This week the Globe and Mail revealed that Canada's Democratic Institutions Minister Maryam Monsef was actually born in Iran, not Afghanistan as she had previously stated.
Inquiries from the newspaper prompted Monsef to ask her mom about her roots, who informed Monsef that she was in fact born in Mashhad, Iran, about 370 kilometres northwest of where she thought she was born in Herat, Afghanistan. Monsef said the discovery was emotional and explained that even though she was born in Iran, she's an Afghan citizen and did spend part of her early life in Herat. Her father was killed at the Afghan-Iran border in 1988, and her mom fled with Monsef and her two sisters to Canada in 1996, after Herat fell to the Taliban. Monsef was 11 when she immigrated here as a refugee.
For the most part, this sounds like a harrowing piece of someone's personal history.

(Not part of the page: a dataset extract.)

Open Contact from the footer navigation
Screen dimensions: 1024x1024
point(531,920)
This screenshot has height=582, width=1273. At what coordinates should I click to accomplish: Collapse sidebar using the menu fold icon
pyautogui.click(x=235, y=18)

And yet it's become a major news story—one that's put Monsef on the receiving end of incredulity and suspicion.
Ezra Levant of right-wing propaganda site The Rebel accused Monsef of lying so she could "rule over Afghans as some lady warlord" by pursuing a political career there.
Meanwhile Tory leadership candidate Tony Clement has suggested Monsef step aside pending "more of an investigation" of the mix-up and how the government failed to learn of Monsef's true birthplace when she was being vetted.
"It's a very strange story and there has to be more of an investigation," he said, while others have speculated that there were rumours about Monsef being born in Iran so it's unlikely she didn't know about it.
But for people who actually work with refugees, or know anything about immigration, the only thing that's strange is how much of a controversy Monsef's birthplace has become.
"(It's) a lot of fuss about nothing very serious," Jennifer Hyndman, director of the Centre for Refugee Studies at York University told VICE.
"If you look culturally, we can see all the differences in terms of how important the notion of date of birth is, place of birth being sort of equally ephemeral," she said, pointing out that a number of refugees who come to Canada list January 1 as their birth date because they don't know what the real one is.
Hyndman said that after Monsef's father died, it would make sense for Monsef's mother to return to Afghanistan where she likely had extended family.
"I don't think (Monsef) intentionally tried to deceive or mislead Canadians."
Monsef has stated that she was angry at her mother for keeping this information from her; she said her mom didn't think it was important.
Christina Clark-Kazak, assistant professor in refugee and humanitarian affairs at York, speculated Monsef's mom might have omitted telling her she was born in Iran to solidify her identity as an Aghan.
"Sometimes parents do create an attachment to home, a mythology to home for their children in order to given them a sense of history, a sense of place," she said.
As for the security issue, Clark-Kazak said it can be very difficult to do background checks on people who come from war-torn parts of the world because of a lack of records.
"It might be difficult for them to obtain documentation all the way back," she said, which can sometimes present a barrier to employment for immigrants.
Both academics told VICE they didn't think Monsef would be facing this level of scrutiny had she been from a western country instead of Iran and questioned why the Globe was investigating the issue in the first place.
"I think politically Iran has been demonized by the previous federal government," said Hyndman. "I have talked about two tiers of Canadian citizens—those born in Canada and those born outside. Sometimes aspersions are cast on those who are born outside."
Added Clark-Kazak, "It seems discriminatory to me that so much attention and time have been spent investigating the birthplace of Minister Monsef. If this had been a Caucasian minister claiming to have been born in Canada, I doubt no one would deem it worthy of inquiry."